*Instructions to follow*
Reproduce every line from the one containing "The height and width of the screenshot is (676, 1201)." down to the one containing "pos(63,404)", including both of those lines, with no changes.

*Input*
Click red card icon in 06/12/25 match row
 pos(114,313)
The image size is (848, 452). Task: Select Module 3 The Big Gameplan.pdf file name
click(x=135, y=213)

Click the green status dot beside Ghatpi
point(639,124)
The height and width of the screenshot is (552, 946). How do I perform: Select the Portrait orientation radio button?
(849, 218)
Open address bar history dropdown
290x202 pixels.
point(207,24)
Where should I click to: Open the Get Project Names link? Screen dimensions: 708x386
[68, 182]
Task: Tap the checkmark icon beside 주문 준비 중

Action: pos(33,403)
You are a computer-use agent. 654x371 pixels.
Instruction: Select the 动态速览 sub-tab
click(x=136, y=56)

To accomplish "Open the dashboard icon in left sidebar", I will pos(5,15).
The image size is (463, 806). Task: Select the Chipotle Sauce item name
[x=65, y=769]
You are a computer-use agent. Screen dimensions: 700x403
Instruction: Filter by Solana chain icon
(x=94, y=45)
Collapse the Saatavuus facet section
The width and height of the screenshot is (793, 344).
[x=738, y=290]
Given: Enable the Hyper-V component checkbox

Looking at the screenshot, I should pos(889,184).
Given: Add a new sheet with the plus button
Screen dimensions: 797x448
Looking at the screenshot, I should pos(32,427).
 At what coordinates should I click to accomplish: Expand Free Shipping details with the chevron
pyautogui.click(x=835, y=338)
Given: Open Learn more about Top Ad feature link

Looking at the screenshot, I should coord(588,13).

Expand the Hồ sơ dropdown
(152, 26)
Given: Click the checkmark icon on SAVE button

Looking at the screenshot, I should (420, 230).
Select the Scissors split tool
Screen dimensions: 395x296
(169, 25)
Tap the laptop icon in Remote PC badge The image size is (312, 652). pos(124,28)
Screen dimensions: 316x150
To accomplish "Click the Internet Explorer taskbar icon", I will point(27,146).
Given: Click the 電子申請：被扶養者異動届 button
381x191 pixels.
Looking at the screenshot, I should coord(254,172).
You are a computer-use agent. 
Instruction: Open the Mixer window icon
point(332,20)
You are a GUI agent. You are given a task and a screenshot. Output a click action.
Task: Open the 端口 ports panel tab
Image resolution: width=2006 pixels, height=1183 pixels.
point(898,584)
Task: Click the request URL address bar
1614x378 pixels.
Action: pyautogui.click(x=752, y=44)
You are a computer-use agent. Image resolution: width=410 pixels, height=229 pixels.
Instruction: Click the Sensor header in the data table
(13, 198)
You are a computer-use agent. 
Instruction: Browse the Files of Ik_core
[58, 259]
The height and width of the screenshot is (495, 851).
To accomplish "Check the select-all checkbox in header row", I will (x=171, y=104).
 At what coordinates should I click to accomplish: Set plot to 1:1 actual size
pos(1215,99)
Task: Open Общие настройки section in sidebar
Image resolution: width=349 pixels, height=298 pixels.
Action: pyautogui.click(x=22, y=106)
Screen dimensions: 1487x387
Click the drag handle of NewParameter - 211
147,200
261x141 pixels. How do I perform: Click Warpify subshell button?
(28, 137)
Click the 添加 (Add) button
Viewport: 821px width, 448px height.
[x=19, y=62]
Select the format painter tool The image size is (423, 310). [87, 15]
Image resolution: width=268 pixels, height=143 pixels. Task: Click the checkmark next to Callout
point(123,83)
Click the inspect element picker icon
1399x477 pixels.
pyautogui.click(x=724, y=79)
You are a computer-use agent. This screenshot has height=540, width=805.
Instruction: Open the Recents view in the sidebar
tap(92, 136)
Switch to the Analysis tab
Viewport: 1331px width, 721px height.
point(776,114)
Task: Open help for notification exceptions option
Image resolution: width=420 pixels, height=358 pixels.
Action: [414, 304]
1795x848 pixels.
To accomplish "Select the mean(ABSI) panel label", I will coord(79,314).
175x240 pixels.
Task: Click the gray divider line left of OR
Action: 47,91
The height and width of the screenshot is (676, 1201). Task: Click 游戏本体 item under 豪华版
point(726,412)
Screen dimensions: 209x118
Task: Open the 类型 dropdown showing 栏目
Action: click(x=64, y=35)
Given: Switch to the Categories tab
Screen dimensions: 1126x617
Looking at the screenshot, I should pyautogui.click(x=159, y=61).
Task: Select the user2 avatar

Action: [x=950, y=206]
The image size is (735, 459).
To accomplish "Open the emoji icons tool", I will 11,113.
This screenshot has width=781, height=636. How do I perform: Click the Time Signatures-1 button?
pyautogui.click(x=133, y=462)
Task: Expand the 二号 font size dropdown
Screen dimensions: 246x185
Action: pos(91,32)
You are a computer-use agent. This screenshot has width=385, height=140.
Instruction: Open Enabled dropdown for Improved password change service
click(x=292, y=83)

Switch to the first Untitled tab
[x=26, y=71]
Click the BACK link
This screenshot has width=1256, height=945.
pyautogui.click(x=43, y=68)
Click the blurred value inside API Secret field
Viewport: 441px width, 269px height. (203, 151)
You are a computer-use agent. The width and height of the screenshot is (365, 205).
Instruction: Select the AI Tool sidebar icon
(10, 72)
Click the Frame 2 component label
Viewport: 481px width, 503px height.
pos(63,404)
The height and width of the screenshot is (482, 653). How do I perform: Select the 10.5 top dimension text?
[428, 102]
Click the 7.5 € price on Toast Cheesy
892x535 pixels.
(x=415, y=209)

*Exercise response*
The height and width of the screenshot is (676, 1201). Task: Click 游戏本体 item under 豪华版
point(726,412)
Screen dimensions: 209x118
Task: Open the 类型 dropdown showing 栏目
Action: click(x=64, y=35)
Given: Switch to the Categories tab
Screen dimensions: 1126x617
Looking at the screenshot, I should pyautogui.click(x=159, y=61).
Task: Select the user2 avatar

Action: [x=950, y=206]
The image size is (735, 459).
To accomplish "Open the emoji icons tool", I will 11,113.
This screenshot has width=781, height=636. How do I perform: Click the Time Signatures-1 button?
pyautogui.click(x=133, y=462)
Task: Expand the 二号 font size dropdown
Screen dimensions: 246x185
Action: pos(91,32)
You are a computer-use agent. This screenshot has width=385, height=140.
Instruction: Open Enabled dropdown for Improved password change service
click(x=292, y=83)

Switch to the first Untitled tab
[x=26, y=71]
Click the BACK link
This screenshot has width=1256, height=945.
pyautogui.click(x=43, y=68)
Click the blurred value inside API Secret field
Viewport: 441px width, 269px height. (203, 151)
You are a computer-use agent. The width and height of the screenshot is (365, 205).
Instruction: Select the AI Tool sidebar icon
(10, 72)
Click the Frame 2 component label
Viewport: 481px width, 503px height.
pos(63,404)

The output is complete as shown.